Coronary Occlusion and Metabolic Heart Infarcts - Mg, Se, Si and Other Antioxidants Volume 57- Issue 3

Timo Töysä*

• Licentiate of Medicine, Specialty General Practice, Retired, Student of Eastern Finland, Finland

Received: June 12, 2024; Published: July 09, 2024

*Corresponding author: Töysa T, Licentiate of Medicine, Specialty General Practice, Finland

DOI: 10.26717/BJSTR.2024.57.009004

Abstract PDF

Etiology of heart infarct can be divided in two categories: occlusion of the coronary arteries and metabolic factors. This article is assessing atherosclerosis, pure calcification is excluded. Metabolic and mechanical factors can cause irritation, inflammation, collection of fat in monocytes, atheroma formation and occlusion, which can cause infarction. Characteristics of medial and outer layers of coronaries can have role in vascular changes.

The main aim of this survey is to discuss on the development of heart necrosis without coronary occlusion.

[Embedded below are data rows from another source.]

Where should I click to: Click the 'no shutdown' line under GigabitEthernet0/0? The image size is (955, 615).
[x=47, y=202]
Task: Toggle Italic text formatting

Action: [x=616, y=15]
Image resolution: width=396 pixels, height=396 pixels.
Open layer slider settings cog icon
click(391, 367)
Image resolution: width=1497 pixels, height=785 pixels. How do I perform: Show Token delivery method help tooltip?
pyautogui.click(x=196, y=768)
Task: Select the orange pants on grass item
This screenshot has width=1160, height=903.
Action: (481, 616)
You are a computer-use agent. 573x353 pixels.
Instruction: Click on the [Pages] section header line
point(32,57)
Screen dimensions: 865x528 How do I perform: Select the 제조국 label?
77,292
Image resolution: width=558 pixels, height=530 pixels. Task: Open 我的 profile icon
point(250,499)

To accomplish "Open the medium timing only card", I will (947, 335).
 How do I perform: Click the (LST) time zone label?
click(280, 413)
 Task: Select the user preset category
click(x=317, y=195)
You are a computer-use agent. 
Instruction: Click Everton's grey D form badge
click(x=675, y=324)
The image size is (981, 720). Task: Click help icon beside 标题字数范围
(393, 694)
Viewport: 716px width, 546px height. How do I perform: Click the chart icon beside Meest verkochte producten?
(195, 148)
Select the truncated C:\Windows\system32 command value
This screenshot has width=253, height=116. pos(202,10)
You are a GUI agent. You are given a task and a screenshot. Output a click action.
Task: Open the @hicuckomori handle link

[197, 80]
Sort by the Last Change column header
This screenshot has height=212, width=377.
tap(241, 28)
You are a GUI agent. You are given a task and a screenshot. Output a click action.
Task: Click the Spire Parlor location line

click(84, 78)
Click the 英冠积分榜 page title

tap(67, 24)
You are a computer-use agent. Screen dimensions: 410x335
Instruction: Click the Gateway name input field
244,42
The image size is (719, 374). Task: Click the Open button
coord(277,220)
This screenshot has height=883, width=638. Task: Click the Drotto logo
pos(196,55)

Keywords: CHD; Infarct; Inflammation; Atherosclerosis; Mg; ROS; Se; Si; Lactate; GAG

Abbreviations: AtSO: Atherosclerosis; BP: Blood Pressure; LCAT: Lecithin- Cholesterol Acyltransferase; Si: Silicon; ROS: Reactive Oxygen Species; GSH: Glutathione; SOD: Superoxide Dismutase; Cu: copper; Zn: zinc; Mn: Manganese; Fe: Iron; FA: Fatty Acids; Se: Selenium; MAP: Microangiopathy; GAG: Glycosaminoglycans

Infarction is tissue death (necrosis) due to inadequate blood supply to the affected area. It may be caused by artery blockages, rupture, mechanical compression, or vasoconstriction [1]. It is not uncommon that human cardiac death happens without coronary occlusion: Professor of cardiology in Helsinki University taught in 1973, that heart infarct is a “necrosis of myocardium”, and divided its etiology in two groups [2]:

a) Ischaemic (stoppage of blood flow [3]) and

b) An unknown metabolic factor.

He told, that if a patient dies from a heart infarct immediately, no infarcts are seen, if within 1-2 days thrombi are seen by 20 %, but after 2 weeks thrombi are detected in 90 % of cases. He even concluded, that thrombi are obviously secondary [2]. In 1986 Vikhert published that he had found acute coronary thrombosis in about 20 percent of the CHD patients who died suddenly and according of the literature survey, frequencies of acute coronary thrombosis were between 4-93%, without consistent time dependence [4]. A similar grade of atherosclerosis was discovered in patients with ischaemic heart disease not dying suddenly [4].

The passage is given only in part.